Notice that if we format the type of fold a bit we can see that the type of each argument to fold (sort of) matches the type of the corresponding constructor they replace:

fold
    :: (a -> list -> list)  -- Cons :: a -> List a -> List a
    -> list                 -- Nil  :: List a
    -> List a
    -> list

In the above type, list is actually a type variable and we could have used any name for that type variable instead of list, such as b. In fact, if we were to replace list with b, we would get essentially the same type as foldr for Haskell lists:

-- Our `fold` type, replacing `list` with `b`
fold
    :: (a -> b -> b)
    -> b
    -> List a
    -> b

-- Now compare that type to the `foldr` type from the Prelude:
foldr
    :: (a -> b -> b)
    -> b
    -> [a]
    -> b

We commonly use folds to reduce a List to a single scalar value, but folds are actually much more general-purpose than that and they can be used to transform one data structure into another data structure. For example, we can use the same fold function to convert our clumsy List type into the standard Haskell list type, like this:

fold (:) [] (Cons 1 (Cons 2 (Cons 3 Nil)))
    = (:) 1 ((:) 2 ((:) 3 []))
    = 1 : (2 : (3 : []))
    = [ 1, 2, 3 ]

Maybe

Folds are not limited to recursive data types. For example, here is the canonical fold for Haskell’s Maybe type, which is not recursive:

data Maybe a = Nothing | Just a

fold :: maybe -> (a -> maybe) -> Maybe a -> maybe
fold nothing just  Nothing  = nothing
fold nothing just (Just x ) = just x

In fact, this function already exists in Haskell’s standard library by the name of maybe:

maybe :: b -> (a -> b) -> Maybe a -> b
maybe n _ Nothing  = n
maybe _ f (Just x) = f x

Once you think of folds in terms of constructor substitution you can quickly spot these canonical folds for other types.

Binary trees

What about more complex data structures, like the following binary Tree type?

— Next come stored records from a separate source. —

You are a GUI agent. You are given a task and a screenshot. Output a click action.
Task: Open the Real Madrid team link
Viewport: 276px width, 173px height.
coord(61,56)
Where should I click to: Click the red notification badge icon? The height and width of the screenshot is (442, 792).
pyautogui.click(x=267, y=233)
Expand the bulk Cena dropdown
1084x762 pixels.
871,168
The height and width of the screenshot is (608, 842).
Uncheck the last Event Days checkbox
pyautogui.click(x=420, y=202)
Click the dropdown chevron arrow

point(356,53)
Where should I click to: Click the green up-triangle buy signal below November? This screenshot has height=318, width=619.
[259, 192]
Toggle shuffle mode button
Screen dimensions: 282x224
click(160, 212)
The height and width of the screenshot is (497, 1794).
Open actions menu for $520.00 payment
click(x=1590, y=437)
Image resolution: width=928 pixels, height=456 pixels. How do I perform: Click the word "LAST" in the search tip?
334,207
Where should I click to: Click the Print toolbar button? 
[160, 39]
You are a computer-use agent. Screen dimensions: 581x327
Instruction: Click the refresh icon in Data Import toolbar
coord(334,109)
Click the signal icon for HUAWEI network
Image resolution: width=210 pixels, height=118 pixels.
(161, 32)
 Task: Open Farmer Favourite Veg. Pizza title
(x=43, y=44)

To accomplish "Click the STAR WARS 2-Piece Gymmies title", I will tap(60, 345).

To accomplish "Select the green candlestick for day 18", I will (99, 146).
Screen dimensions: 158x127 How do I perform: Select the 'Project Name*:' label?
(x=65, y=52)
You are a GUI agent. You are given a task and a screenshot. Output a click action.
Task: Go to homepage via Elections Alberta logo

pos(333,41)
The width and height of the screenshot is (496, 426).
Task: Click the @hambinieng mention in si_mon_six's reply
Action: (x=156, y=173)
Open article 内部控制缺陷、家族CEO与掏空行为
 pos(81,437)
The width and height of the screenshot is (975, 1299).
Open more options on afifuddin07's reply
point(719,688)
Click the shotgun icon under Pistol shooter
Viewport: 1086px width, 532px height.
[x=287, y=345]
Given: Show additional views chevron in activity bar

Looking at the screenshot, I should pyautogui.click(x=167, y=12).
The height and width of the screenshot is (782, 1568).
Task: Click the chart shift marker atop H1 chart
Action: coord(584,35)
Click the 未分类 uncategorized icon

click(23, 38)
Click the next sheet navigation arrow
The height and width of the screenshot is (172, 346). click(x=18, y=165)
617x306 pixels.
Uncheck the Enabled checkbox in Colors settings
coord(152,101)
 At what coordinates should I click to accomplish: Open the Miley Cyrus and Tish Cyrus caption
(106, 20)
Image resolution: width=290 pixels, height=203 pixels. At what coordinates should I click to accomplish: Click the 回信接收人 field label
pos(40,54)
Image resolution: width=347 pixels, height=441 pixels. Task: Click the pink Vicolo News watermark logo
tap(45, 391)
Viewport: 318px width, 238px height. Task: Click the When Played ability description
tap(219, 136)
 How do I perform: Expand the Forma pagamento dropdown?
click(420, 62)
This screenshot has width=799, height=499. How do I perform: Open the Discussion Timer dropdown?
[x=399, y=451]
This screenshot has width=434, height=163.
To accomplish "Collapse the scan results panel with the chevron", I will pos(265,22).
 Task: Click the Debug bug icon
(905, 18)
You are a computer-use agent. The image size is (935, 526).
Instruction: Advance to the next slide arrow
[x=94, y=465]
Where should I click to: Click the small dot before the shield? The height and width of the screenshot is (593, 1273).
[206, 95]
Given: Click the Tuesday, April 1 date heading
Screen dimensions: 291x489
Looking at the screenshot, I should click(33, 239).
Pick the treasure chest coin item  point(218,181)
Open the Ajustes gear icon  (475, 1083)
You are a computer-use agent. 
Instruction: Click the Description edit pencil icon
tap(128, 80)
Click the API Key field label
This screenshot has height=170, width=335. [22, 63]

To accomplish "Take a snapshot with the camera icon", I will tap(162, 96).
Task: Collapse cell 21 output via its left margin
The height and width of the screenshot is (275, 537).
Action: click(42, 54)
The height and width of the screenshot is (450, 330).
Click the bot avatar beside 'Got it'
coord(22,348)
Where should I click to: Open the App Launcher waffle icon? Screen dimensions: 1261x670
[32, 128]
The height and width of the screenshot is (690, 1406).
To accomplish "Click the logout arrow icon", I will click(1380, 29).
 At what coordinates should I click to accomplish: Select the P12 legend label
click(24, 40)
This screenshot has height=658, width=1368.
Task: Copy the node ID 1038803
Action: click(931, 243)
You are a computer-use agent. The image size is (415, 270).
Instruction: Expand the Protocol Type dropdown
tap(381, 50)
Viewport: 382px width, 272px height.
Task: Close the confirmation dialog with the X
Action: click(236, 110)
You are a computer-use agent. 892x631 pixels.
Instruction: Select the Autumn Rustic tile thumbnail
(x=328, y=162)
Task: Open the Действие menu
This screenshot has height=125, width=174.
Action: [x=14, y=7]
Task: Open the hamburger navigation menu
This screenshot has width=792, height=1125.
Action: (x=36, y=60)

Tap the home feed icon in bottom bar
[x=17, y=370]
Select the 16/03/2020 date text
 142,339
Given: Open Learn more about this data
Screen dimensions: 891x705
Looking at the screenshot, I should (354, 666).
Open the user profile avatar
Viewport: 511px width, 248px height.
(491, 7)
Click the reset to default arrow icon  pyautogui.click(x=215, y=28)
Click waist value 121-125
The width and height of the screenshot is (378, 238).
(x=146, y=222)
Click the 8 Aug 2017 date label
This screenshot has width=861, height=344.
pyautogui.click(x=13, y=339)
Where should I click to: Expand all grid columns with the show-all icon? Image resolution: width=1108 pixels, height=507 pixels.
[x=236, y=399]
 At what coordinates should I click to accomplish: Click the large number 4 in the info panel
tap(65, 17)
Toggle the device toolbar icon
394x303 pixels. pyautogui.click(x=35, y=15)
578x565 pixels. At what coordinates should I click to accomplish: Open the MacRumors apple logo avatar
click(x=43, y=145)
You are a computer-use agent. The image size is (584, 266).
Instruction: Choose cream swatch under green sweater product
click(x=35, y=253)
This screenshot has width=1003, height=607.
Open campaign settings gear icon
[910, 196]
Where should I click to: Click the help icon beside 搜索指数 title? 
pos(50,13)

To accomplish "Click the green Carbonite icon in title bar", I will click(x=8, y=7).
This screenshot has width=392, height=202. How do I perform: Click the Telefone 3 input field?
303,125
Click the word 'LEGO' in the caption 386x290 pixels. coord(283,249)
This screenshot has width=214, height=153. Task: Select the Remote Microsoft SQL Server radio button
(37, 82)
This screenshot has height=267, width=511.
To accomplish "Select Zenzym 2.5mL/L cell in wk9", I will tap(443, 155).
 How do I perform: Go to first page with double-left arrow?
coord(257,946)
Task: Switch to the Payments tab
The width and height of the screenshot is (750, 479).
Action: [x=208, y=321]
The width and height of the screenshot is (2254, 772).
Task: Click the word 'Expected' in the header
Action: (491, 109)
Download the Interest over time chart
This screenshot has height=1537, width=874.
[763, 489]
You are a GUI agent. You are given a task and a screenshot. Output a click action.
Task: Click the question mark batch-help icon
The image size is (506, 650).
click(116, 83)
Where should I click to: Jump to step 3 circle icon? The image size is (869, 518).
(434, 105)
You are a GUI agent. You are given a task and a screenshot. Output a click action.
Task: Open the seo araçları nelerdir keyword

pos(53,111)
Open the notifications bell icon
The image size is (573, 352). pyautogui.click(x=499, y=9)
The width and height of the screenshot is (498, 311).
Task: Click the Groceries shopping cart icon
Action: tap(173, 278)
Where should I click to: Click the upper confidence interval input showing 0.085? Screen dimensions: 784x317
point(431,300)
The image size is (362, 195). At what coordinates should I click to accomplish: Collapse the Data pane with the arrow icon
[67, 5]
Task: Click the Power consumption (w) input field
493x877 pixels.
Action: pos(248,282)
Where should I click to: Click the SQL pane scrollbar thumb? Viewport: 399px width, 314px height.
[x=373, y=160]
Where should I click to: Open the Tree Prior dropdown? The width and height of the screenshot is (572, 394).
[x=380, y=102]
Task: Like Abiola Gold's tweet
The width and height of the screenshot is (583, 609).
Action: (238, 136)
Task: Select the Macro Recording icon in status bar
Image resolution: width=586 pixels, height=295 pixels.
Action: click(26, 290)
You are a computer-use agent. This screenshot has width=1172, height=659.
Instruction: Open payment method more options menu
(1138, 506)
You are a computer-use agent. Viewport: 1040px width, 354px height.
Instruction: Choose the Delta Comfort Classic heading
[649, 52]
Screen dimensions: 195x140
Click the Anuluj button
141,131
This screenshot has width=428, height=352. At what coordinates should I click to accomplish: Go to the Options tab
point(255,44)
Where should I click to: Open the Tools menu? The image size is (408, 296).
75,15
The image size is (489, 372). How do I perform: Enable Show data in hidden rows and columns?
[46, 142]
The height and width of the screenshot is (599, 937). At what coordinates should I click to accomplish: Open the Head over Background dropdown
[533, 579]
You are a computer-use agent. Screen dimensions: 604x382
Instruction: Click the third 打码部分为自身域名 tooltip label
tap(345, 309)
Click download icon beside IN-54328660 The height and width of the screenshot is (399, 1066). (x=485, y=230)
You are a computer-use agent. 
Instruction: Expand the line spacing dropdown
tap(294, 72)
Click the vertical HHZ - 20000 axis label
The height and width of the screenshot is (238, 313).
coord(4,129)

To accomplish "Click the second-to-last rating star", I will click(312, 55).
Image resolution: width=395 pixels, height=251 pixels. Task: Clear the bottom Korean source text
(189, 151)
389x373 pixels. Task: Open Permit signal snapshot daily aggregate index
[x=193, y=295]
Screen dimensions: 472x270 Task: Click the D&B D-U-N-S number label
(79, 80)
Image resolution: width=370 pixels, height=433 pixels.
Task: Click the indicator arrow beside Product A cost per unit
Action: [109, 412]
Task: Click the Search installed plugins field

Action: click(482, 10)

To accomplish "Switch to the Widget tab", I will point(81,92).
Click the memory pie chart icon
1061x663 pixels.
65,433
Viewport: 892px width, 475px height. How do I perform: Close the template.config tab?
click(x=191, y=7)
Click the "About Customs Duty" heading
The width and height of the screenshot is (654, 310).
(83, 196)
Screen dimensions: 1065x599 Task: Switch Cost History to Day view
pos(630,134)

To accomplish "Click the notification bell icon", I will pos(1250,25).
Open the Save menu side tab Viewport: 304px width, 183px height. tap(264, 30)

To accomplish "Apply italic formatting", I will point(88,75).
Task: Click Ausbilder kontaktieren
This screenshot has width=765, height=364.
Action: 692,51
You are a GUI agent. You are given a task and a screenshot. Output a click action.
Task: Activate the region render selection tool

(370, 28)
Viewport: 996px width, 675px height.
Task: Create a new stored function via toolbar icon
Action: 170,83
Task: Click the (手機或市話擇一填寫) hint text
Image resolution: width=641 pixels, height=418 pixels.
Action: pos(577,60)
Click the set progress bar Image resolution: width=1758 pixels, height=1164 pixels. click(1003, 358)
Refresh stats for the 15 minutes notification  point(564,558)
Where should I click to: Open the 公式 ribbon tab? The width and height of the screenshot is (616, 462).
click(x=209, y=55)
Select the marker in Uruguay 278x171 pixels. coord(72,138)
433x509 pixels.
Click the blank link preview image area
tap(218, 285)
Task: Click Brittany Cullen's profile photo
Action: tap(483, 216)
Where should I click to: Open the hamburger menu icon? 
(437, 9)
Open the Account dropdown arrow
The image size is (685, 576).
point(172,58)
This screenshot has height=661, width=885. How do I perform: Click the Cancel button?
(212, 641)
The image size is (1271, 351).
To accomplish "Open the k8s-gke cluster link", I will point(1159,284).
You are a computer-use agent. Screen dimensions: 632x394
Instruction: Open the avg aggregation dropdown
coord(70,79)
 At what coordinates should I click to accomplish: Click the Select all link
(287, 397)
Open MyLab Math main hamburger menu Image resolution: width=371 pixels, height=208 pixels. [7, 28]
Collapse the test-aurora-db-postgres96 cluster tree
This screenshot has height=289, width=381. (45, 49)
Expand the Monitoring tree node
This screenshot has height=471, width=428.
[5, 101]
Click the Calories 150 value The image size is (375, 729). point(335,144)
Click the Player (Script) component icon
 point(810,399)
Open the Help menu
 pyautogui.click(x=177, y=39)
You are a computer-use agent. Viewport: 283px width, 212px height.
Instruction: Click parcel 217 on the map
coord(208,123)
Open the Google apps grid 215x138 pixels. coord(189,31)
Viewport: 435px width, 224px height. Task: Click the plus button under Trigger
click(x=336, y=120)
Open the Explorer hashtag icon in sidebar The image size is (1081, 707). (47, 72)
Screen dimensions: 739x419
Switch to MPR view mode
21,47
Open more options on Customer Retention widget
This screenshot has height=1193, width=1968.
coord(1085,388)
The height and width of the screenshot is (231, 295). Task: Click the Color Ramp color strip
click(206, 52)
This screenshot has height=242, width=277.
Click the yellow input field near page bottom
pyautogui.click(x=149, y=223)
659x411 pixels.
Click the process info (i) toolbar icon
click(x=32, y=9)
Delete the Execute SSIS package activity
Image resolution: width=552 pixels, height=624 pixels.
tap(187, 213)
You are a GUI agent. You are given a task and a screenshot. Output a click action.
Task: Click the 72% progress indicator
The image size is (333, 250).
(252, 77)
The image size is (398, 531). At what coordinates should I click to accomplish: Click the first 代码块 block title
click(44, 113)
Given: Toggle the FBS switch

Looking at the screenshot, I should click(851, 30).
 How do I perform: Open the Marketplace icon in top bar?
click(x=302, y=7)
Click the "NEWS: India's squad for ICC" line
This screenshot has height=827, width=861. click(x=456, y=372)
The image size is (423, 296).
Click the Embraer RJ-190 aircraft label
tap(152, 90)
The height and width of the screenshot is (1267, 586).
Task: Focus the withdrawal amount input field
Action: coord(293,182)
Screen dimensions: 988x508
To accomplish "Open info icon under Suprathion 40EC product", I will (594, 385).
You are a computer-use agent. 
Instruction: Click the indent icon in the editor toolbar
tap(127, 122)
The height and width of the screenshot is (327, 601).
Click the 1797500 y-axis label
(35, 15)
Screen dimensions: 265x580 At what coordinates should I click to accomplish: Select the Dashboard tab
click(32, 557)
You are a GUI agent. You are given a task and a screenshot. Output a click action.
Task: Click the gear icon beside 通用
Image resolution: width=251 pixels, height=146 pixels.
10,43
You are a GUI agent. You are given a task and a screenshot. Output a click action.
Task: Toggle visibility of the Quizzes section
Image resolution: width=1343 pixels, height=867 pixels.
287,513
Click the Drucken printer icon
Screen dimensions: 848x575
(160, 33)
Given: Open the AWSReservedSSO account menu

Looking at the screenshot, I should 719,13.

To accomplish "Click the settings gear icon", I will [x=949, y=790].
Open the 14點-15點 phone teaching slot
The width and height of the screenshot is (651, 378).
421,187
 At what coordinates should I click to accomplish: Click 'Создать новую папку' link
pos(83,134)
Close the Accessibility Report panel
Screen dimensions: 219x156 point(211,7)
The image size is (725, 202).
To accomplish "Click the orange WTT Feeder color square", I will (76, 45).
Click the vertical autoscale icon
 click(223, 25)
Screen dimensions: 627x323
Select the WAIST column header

data Tree a = Node a (Tree a) (Tree a) | Leaf

This sort of fold is still straightforward to write, by applying the same principle of constructor substitution:

fold :: (a -> tree -> tree -> tree) -> tree -> Tree a -> tree
fold node leaf (Node x l r) = node x (fold node leaf l) (fold node leaf r)
fold node leaf  Leaf        = leaf

We only need to keep recursively descending over the Tree, replacing constructors as we go.

We can use this fold to reduce the Tree to a single value, like this:

-- Add up all the nodes in the tree
fold (\x l r -> x + l + r) 0 (Node 1 (Node 2 Leaf Leaf) (Node 3 Leaf Leaf))
    = (\x l r -> x + l + r) 1
        ((\x l r -> x + l + r) 2 0 0)
        ((\x l r -> x + l + r) 3 0 0)
    = (\x l r -> x + l + r) 1
        (2 + 0 + 0)
        (3 + 0 + 0)
    = (\x l r -> x + l + r) 1
        2
        3
    = 1 + 2 + 3
    = 6

… or we can use the same fold function to transform the Tree into another data structure, like a list:

-- List `Tree` elements in pre-order
fold (\x l r -> x : l ++ r) [] (Node 1 (Node 2 Leaf Leaf) (Node 3 Leaf Leaf))
    = (\x l r -> x : l ++ r) 1
        ((\x l r -> x : l ++ r) 2 [] [])
        ((\x l r -> x : l ++ r) 3 [] [])
    = (\x l r -> x : l ++ r) 1
        (2 : [] ++ [])
        (3 : [] ++ [])
    = (\x l r -> x : l ++ r) 1
        [2]
        [3]
    = (\x l r -> x : l ++ r) 1
        [2]
        [3]
    = 1 : [2] ++ [3]
    = [1, 2, 3]

… even use the fold to reverse the tree:

fold (\x l r -> Node x r l) Leaf (Node 1 (Node 2 Leaf Leaf) (Node 3 Leaf Leaf))
    = (\x l r -> Node x r l) 1
        ((\x l r -> Node x r l) 2 Leaf Leaf)
        ((\x l r -> Node x r l) 3 Leaf Leaf)
    = (\x l r -> Node x r l) 1
        (Node 2 Leaf Leaf)
        (Node 3 Leaf Leaf)
    = Node 1 (Node 3 Leaf Leaf) (Node 2 Leaf Leaf)

Generality

At this point you might be wondering: “what can’t a fold do?”. The answer is: you can do essentially anything with a fold, although it might not necessarily be the most efficient solution to your problem. You can think of a fold as the most general-purpose interface for consuming a data structure because the fold interface is a “lossless” way to process a data structure.

To see why a fold is a “lossless” interface, let’s revisit the fold function for Trees and this time we will pass in the Node and Leaf constructors as the inputs to the fold. In other words, we will replace all occurrences of Node with Node and replace all occurrences of Leaf with Leaf:

fold Node Leaf (Node 1 (Node 2 Leaf Leaf) (Node 3 Leaf Leaf))
    = Node 1 (Node 2 Leaf Leaf) (Node 3 Leaf Leaf)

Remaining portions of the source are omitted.